**What to work on:** Please reproduce the lines starting with the line with "Home (213, 35)" and going on through the line with "El Rector Mayor en Paraguay 2018 (103, 1742)", substituting "Superior General" for "Rector Mayor" and leaving everything else unchanged.

>> START Records for the exercise

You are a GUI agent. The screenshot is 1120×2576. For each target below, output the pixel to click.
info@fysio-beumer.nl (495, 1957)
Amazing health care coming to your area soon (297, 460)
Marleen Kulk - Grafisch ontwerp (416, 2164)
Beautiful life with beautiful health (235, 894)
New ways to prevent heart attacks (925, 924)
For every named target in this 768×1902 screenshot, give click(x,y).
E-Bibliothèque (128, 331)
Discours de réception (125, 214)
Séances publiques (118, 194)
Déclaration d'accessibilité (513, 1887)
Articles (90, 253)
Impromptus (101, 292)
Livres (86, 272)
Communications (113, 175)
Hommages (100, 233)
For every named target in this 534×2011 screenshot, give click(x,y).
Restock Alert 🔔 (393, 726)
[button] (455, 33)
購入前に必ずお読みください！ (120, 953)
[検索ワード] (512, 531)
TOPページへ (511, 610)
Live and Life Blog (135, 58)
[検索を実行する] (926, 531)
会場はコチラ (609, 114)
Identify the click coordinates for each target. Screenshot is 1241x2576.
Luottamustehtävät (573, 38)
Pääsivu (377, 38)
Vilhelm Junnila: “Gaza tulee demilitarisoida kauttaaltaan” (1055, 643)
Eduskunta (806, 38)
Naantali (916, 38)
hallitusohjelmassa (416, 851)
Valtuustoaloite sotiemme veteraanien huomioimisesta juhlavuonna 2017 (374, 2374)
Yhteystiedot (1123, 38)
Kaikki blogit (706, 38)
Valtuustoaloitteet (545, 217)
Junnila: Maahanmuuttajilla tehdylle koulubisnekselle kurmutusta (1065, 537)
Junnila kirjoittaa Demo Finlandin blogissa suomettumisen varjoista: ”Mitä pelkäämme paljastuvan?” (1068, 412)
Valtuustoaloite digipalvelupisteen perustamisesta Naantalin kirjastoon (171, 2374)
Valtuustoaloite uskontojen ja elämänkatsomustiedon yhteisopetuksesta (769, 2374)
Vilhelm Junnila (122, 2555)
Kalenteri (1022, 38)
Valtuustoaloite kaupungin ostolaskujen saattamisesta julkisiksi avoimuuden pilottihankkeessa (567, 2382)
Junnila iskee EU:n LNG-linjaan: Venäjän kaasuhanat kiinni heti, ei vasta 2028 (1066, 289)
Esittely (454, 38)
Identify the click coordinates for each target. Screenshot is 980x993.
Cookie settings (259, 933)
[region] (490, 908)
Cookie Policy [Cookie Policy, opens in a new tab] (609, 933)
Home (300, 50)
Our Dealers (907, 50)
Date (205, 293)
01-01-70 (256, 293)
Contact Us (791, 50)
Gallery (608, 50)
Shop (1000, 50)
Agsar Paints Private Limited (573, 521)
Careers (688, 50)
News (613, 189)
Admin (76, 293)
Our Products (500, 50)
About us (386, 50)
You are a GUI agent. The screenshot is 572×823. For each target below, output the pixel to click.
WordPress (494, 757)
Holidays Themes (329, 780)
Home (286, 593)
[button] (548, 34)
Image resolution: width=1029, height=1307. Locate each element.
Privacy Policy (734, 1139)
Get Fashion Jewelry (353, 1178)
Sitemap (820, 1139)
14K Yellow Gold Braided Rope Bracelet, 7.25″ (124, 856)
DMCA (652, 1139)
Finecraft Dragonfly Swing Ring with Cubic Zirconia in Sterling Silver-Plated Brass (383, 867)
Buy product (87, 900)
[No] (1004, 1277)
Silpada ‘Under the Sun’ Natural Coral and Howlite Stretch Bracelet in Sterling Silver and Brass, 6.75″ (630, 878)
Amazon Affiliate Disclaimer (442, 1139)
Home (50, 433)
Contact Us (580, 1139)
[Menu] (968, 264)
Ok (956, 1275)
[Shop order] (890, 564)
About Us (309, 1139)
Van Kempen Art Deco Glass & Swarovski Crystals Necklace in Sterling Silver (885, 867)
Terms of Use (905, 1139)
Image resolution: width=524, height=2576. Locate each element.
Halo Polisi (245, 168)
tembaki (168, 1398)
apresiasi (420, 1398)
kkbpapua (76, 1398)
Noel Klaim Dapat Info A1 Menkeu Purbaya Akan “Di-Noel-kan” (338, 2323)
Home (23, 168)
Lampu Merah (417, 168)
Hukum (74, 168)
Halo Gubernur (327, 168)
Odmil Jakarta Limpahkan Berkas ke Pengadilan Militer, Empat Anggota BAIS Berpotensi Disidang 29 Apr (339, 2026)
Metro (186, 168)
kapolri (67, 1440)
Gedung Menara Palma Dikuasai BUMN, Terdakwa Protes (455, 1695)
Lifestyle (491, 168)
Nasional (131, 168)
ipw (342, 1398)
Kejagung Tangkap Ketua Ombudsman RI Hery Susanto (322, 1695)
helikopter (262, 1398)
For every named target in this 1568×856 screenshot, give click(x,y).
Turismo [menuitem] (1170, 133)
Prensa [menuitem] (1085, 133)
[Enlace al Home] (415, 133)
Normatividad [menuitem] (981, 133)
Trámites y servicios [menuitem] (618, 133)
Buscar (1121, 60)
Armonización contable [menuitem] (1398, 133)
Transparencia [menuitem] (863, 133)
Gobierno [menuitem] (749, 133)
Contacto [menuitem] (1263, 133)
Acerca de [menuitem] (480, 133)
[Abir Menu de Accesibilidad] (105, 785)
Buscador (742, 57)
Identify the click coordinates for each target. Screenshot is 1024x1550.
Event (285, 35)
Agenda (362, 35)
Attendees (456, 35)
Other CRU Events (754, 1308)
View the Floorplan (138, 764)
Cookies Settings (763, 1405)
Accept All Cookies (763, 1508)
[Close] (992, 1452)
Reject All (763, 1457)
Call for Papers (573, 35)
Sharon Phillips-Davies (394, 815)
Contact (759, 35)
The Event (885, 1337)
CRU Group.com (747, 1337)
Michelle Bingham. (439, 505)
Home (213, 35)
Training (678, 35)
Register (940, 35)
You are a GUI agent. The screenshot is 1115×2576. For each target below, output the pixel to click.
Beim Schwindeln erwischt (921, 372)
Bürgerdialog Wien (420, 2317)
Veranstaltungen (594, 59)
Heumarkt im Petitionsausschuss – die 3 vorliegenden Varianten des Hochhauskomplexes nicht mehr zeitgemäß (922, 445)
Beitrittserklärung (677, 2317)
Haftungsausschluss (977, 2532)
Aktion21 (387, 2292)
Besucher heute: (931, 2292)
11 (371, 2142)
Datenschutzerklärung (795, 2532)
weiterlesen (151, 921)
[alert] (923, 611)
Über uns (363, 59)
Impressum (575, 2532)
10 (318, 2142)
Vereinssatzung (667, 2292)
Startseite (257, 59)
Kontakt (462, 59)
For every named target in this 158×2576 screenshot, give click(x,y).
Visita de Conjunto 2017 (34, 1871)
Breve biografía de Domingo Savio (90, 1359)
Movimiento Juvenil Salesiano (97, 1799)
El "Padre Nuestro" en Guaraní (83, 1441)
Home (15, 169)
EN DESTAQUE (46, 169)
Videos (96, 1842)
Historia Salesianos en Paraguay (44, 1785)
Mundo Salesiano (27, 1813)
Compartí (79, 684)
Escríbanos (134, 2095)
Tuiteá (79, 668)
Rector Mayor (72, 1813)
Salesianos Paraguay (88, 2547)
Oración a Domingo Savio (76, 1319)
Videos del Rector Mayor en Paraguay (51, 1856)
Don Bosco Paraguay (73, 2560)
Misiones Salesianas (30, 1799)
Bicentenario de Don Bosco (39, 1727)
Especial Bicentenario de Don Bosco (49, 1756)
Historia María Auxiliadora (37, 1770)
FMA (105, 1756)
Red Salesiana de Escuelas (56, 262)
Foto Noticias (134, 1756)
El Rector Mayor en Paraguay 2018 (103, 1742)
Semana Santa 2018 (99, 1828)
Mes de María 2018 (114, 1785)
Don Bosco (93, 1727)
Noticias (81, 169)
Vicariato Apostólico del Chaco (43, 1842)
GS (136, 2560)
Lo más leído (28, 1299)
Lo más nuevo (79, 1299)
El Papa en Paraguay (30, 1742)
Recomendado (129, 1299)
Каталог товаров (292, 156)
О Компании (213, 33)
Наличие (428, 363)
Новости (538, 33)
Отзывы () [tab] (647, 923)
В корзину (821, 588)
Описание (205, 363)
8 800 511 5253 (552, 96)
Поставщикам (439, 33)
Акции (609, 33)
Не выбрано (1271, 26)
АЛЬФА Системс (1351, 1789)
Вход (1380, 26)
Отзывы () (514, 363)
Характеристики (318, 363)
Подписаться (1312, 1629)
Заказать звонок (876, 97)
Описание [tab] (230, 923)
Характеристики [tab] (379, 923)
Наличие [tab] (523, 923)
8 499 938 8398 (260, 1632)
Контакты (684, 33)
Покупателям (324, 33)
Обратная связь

>> END Records for the exercise

**Output below:**
Home (213, 35)
Training (678, 35)
Register (940, 35)
You are a GUI agent. The screenshot is 1115×2576. For each target below, output the pixel to click.
Beim Schwindeln erwischt (921, 372)
Bürgerdialog Wien (420, 2317)
Veranstaltungen (594, 59)
Heumarkt im Petitionsausschuss – die 3 vorliegenden Varianten des Hochhauskomplexes nicht mehr zeitgemäß (922, 445)
Beitrittserklärung (677, 2317)
Haftungsausschluss (977, 2532)
Aktion21 (387, 2292)
Besucher heute: (931, 2292)
11 (371, 2142)
Datenschutzerklärung (795, 2532)
weiterlesen (151, 921)
[alert] (923, 611)
Über uns (363, 59)
Impressum (575, 2532)
10 (318, 2142)
Vereinssatzung (667, 2292)
Startseite (257, 59)
Kontakt (462, 59)
For every named target in this 158×2576 screenshot, give click(x,y).
Visita de Conjunto 2017 (34, 1871)
Breve biografía de Domingo Savio (90, 1359)
Movimiento Juvenil Salesiano (97, 1799)
El "Padre Nuestro" en Guaraní (83, 1441)
Home (15, 169)
EN DESTAQUE (46, 169)
Videos (96, 1842)
Historia Salesianos en Paraguay (44, 1785)
Mundo Salesiano (27, 1813)
Compartí (79, 684)
Escríbanos (134, 2095)
Tuiteá (79, 668)
Superior General (72, 1813)
Salesianos Paraguay (88, 2547)
Oración a Domingo Savio (76, 1319)
Videos del Superior General en Paraguay (51, 1856)
Don Bosco Paraguay (73, 2560)
Misiones Salesianas (30, 1799)
Bicentenario de Don Bosco (39, 1727)
Especial Bicentenario de Don Bosco (49, 1756)
Historia María Auxiliadora (37, 1770)
FMA (105, 1756)
Red Salesiana de Escuelas (56, 262)
Foto Noticias (134, 1756)
El Superior General en Paraguay 2018 (103, 1742)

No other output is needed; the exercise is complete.